Yepyeni bir sayfa daha... Hayatımı daha kaç sayfaya sığdıracağım bilemiyorum. Yaşıyorum, evet. Hala dimdik ayakta durabiliyorsam, bu senin sayende sevgilim...
Yokluğun bile beni böyle tutabiliyorsa, varlığın beni ne hale sokar düşünemiyorum. Bazen "İyi ki burada değilsin," diyorum. Yoksa seni bu kadar özleyemezdim, yoksa yokluğun içimi bu kadar acıtsa da bir yerlerde var olduğunu bilmek rahatlatamazdı beni.
Yokluğuna alışmaya çalışıyorum. Gittiğin günden beri ev çekilmiyor artık. En sevdiğin koltuk boş, en sevdiğin çiçekler vazodalar yine. Kıyamadım hiçbirine. Hala senden bir şeyler aradığımdan belki de. O koltuğa ben bile oturmuyorum. Sadece karşısına geçip seni orada hayal etmekle yetiniyorum. En komik anlarımızı getiriyorum aklıma, gülmeye çalışıyorum ama bir türlü olmuyor. Yoksun çünkü. O günler seninle güzeldi, hayallerimde hep birlikteydik. Şimdi ne sen varsın ne de hayallerim. Daha böyle kaç gün geçecek bilmiyorum ama güçlü olmaya çalışıyorum yine de. Mutfakta bana yardım eden biri yok artık. İşime karışan, beğenmediği her şeyi hemen söyleyen ve kendi yapmaya çalışan, beni kıskanan, "Bunu giyme" diyen, kapıyı çarpıp giden, her şeye rağmen SENİ SEVİYORUM demesini bilen biri yok artık.

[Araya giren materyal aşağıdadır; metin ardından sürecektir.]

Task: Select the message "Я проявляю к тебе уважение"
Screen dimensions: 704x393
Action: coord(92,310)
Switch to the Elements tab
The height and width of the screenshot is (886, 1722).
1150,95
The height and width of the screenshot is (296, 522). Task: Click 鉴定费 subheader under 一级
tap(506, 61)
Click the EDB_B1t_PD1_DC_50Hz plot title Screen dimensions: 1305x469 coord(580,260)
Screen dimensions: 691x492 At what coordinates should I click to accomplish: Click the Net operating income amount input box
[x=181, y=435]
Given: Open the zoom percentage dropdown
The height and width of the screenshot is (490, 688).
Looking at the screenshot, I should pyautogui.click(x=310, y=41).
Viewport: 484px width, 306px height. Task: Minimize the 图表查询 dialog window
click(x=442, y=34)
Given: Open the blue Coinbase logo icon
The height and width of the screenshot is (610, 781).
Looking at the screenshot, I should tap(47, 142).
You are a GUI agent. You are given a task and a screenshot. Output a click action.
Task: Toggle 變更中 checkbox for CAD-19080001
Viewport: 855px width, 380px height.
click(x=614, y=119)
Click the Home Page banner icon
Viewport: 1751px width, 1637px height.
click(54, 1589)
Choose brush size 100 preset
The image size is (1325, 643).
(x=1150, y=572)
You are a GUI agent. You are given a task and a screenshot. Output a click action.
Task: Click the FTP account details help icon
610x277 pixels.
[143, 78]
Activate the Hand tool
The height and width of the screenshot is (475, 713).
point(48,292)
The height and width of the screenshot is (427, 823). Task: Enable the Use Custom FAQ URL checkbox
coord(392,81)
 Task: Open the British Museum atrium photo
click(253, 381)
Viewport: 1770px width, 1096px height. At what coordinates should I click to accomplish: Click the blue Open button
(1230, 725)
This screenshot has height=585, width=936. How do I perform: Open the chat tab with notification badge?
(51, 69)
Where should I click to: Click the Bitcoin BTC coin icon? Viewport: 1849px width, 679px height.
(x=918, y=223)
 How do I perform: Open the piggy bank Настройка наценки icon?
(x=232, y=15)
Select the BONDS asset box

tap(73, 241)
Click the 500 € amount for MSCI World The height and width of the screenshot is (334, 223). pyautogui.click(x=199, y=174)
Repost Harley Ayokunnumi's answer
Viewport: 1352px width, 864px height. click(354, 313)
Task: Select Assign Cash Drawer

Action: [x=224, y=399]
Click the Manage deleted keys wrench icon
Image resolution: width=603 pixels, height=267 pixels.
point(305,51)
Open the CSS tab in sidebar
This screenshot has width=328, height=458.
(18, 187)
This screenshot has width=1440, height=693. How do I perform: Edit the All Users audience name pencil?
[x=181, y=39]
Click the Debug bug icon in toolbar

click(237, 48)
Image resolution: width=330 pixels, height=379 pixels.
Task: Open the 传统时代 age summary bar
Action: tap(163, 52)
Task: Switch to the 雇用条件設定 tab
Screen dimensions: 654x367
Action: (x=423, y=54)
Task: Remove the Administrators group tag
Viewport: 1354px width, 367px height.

Bana kızıp evi terk edişlerini bile özledim. Ertesi sabah masum bir çocuk gibi benden özür dilemeni özledim. Bana sarılıp ağlamalarını özledim. O şen kahkahalarını özledim. Arkana dönüp gitmelerini özledim, Seni özledim, seni... Gelmeyeceğini bile bile her günümü, bugün belki geri döner umuduyla yaşıyorum. "Bugün gelecek." Gelmeyince, "Kesin bir şey olmuştur, işi çıkmıştır" diyorum. Avutuyorum kendimi. Daha ne kadar avutacaksam... Olmayan bir şeyi nasıl geri getirebilirim ki zaten. Giden gitmiş, yalvardığım halde kalmamışsa ne yapabilirim? Yeteri kadar savaştım; ama sensizlik bu savaşı kazanmaksa, ben kazanmayı değil, kaybetmeyi istiyorum. Yine eskisi gibi olalım, o ilk tanıştığımız güne dönelim istiyorum. Artık ne istersem isteyeyim olmayacak biliyorum.
Bugün yine aynı umutla kalktım. Kahvaltıyı senin istediğin gibi hazırladım. Sanki sen varmışsın gibi yaptım. Sen gittiğinden beri ilk kez bulaşık yıkadım. Tam istediğin gibi tertemiz oldu mutfak. Evi toparladım, sildim, süpürdüm. Hoşuna gidecek her şeyi yaptım. Sevdiğin müzikleri dinledim, resimlerimize baktım. Ne güzel günler geçirmişiz meğer, ne çok şey paylaşmışız. Birlikte neleri aşmışız ama kendimize gelince her şeyin altında kalmışız. Bir şeyleri yok etmişiz ya da yok olan bizmişiz...
Şimdi nerelerdesin kim bilir. Sen de beni arıyor musun acaba? Eksikliğimi hissediyor musun? Ama biliyor musun, alıştım yokluğuna. Eskisi kadar koymuyor gidişin. Gülebiliyorum artık. Evet gülebiliyorum. Senden sonra hayata küsen ben, şimdi yeniden başlıyorum hayata. Sensiz bir hayata... Güneş başka doğuyor artık, gün batımı daha bir kızıl. Geceleri korkmuyorum. Uykularım da kaçmıyor. Meğer ne güzel şeymiş uyuyabilmek... Bu ev, bu şehir başka güzel. Ben daha mutluyum. Koltuğuna oturuyorum, çiçekleri de attım. Artık geri dönsen de bulamayacaksın. Yine de güzel bir anısın benim için. Hatırladığımda gülüp geçebileceğim bir anı. Dikkat et, seni hatırladığımda gözlerim dolmayacak artık.
Heeyy HAYAT! Seni yeniden, en başından ve en güzel şekilde yaşamaya geldim. Kabul eder misin?